Write out, word for word, only the data from its first line to the line containing "Task: Choose Top of Backlog from menu".

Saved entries
......

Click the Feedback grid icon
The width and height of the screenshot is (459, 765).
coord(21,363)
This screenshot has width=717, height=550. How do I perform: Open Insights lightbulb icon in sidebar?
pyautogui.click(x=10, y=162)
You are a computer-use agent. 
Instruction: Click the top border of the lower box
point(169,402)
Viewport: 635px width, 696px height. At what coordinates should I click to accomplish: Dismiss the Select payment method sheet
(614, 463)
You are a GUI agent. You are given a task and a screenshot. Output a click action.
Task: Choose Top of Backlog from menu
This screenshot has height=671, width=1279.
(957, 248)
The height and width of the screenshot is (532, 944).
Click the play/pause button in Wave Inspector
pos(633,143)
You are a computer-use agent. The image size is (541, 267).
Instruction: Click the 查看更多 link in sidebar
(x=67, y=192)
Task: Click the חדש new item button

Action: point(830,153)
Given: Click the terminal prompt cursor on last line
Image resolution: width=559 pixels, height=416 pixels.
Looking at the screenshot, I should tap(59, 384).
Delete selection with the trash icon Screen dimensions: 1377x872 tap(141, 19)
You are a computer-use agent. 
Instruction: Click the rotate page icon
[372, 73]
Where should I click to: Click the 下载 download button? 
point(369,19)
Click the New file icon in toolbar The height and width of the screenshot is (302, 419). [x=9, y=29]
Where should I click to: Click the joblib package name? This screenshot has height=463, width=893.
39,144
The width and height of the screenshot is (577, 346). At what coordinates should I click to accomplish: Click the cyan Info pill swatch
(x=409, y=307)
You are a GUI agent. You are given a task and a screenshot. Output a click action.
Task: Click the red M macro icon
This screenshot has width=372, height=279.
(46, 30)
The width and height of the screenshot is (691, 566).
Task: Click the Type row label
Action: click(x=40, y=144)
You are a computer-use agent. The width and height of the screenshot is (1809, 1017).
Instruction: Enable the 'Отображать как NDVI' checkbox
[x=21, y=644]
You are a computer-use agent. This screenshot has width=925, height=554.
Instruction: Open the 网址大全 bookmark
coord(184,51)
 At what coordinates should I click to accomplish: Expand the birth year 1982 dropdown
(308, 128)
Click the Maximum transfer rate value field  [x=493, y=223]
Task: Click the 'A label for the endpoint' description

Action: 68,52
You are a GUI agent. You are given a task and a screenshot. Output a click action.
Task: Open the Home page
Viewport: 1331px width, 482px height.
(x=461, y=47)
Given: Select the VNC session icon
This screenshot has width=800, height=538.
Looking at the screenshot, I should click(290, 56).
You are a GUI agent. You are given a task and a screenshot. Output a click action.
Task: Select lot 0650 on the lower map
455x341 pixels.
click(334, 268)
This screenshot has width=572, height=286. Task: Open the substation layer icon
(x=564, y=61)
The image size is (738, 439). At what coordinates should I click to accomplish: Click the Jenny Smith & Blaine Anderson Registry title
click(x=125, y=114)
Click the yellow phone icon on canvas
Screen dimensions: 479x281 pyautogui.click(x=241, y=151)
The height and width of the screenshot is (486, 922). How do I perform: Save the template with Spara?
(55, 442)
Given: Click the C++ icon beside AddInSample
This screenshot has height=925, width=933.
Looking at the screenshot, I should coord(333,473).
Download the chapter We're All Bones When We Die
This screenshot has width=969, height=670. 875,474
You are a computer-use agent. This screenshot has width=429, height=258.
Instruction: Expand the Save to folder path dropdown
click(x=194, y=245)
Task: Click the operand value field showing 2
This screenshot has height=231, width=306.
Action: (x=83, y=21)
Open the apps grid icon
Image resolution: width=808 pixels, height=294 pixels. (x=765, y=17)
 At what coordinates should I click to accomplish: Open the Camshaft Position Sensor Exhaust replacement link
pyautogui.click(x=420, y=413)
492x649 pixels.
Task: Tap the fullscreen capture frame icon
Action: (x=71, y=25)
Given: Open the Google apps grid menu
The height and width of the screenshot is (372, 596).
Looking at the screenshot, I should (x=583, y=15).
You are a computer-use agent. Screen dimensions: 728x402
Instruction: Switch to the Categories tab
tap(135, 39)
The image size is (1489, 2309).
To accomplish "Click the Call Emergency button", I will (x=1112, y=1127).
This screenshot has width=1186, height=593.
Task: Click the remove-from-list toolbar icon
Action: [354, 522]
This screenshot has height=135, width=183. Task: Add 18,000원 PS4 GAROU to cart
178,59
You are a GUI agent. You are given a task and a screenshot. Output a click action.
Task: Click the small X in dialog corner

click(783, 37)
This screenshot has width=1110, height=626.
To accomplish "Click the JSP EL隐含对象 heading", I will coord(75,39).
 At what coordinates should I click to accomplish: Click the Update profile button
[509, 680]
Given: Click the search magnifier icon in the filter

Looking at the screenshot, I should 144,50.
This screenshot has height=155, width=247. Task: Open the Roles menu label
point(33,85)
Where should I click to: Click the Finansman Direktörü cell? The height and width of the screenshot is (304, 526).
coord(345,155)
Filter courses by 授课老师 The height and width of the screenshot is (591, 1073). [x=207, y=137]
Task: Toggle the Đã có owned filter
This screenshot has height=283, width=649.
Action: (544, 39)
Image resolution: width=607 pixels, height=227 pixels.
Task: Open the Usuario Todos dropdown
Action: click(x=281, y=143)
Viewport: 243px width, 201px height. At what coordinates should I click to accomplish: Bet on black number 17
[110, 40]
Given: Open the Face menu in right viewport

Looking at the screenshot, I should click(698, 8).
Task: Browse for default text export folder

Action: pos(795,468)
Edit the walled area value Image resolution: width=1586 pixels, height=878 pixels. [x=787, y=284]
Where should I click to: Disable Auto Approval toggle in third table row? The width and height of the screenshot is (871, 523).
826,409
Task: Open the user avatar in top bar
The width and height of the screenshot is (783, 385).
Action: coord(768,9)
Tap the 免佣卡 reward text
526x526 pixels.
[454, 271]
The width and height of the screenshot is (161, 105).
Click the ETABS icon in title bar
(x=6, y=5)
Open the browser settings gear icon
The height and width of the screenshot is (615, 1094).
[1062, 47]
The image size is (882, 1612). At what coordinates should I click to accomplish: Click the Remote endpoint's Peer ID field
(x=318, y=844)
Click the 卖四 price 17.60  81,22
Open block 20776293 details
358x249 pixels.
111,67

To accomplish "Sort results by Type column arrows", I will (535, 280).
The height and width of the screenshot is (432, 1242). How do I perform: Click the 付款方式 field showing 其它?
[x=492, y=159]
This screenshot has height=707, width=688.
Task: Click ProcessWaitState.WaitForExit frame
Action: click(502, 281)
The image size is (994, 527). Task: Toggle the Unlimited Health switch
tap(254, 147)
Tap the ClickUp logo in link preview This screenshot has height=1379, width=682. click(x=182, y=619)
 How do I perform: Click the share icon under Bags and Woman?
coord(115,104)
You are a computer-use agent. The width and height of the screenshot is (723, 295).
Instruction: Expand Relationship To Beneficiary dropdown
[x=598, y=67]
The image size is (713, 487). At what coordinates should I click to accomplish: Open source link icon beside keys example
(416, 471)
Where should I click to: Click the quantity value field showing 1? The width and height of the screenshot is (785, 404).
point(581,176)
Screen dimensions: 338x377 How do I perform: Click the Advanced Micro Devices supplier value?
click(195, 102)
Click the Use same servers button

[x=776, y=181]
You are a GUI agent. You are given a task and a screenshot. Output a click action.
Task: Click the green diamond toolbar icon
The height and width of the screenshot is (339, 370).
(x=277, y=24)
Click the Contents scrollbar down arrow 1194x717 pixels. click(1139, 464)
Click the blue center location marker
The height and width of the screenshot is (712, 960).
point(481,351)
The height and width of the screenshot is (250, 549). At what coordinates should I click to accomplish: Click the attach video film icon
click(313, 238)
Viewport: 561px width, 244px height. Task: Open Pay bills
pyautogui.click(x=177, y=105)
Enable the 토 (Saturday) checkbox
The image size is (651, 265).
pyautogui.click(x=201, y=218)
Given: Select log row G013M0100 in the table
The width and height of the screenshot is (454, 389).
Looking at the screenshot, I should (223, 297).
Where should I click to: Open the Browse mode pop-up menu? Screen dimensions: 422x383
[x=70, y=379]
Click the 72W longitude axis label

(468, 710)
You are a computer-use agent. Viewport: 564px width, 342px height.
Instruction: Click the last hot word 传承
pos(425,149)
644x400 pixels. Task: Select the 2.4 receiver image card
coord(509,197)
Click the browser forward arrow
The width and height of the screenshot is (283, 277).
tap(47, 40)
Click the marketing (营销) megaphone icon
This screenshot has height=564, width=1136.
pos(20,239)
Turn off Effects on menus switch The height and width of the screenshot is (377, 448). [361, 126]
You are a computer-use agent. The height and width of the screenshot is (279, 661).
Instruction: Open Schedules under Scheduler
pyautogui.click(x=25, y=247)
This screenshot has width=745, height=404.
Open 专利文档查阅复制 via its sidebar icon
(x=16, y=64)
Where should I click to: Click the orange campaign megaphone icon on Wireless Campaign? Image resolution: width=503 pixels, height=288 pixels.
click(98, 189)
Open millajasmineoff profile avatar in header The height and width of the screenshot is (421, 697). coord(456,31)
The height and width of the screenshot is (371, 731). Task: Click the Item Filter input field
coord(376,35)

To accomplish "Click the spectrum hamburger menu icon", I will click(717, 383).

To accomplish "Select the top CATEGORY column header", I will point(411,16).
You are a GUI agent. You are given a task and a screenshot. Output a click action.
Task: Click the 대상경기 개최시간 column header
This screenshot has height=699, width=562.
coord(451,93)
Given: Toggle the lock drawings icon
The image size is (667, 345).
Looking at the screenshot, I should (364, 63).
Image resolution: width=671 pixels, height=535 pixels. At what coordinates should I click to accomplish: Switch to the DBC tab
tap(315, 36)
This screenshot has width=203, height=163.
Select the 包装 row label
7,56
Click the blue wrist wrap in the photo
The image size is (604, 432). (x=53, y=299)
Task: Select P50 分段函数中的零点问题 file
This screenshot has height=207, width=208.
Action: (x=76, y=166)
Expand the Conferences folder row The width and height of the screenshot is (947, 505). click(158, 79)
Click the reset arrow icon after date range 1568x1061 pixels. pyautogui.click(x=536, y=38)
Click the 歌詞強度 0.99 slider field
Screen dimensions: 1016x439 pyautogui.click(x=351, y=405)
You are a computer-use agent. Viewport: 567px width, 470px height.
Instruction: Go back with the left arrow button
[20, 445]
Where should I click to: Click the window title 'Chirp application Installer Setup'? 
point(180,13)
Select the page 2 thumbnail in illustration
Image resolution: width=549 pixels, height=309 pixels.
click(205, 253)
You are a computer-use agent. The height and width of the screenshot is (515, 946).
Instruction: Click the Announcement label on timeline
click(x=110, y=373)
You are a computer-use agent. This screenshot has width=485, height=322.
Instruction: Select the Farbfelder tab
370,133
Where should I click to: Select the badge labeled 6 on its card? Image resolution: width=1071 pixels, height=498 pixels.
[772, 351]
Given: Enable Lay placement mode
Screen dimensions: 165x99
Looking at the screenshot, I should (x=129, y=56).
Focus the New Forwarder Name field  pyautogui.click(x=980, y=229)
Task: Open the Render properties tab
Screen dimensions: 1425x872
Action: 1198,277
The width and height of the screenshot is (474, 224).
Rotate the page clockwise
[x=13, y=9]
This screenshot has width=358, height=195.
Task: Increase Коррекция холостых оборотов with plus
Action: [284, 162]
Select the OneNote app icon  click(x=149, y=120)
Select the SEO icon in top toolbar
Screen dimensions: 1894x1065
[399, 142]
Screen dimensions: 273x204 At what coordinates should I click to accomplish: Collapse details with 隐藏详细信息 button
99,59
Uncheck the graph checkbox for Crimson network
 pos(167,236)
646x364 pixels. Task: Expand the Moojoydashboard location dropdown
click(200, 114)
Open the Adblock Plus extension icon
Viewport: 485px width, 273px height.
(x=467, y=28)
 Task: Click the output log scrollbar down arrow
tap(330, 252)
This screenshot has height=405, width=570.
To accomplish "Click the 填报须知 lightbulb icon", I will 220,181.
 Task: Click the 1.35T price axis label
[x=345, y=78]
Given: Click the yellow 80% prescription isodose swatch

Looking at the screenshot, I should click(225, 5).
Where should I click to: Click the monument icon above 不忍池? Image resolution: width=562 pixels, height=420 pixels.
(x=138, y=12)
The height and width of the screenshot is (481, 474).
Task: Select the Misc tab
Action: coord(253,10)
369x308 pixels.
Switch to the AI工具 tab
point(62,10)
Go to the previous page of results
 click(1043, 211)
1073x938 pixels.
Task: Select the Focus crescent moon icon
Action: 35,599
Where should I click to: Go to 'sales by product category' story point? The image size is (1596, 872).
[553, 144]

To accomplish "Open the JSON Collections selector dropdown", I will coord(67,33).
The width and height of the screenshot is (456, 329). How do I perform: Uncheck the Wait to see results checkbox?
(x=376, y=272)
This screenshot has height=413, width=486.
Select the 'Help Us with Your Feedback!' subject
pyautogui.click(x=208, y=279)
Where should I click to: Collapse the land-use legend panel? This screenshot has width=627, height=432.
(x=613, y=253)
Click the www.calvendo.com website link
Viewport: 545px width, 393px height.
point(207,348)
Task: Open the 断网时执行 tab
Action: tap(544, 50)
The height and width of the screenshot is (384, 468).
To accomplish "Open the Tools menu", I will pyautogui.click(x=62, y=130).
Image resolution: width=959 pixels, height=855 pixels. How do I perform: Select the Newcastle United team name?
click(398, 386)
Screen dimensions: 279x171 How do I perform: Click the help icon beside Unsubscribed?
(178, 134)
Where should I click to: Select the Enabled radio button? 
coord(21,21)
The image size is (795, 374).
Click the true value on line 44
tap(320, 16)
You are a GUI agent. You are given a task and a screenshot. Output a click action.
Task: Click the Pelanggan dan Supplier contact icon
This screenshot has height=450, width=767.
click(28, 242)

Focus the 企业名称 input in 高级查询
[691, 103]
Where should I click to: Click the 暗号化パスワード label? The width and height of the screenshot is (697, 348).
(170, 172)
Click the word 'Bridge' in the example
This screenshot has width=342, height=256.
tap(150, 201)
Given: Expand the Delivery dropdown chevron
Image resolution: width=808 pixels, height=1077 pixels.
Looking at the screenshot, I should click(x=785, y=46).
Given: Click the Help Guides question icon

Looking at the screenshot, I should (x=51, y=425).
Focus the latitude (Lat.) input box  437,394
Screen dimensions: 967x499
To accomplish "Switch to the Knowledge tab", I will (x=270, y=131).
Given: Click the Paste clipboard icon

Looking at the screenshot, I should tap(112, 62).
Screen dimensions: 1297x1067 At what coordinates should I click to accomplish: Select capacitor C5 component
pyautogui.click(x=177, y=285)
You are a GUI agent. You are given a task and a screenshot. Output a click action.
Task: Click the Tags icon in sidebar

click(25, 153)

......

Output for this exercise
Click the Feedback grid icon
The width and height of the screenshot is (459, 765).
coord(21,363)
This screenshot has width=717, height=550. How do I perform: Open Insights lightbulb icon in sidebar?
pyautogui.click(x=10, y=162)
You are a computer-use agent. 
Instruction: Click the top border of the lower box
point(169,402)
Viewport: 635px width, 696px height. At what coordinates should I click to accomplish: Dismiss the Select payment method sheet
(614, 463)
You are a GUI agent. You are given a task and a screenshot. Output a click action.
Task: Choose Top of Backlog from menu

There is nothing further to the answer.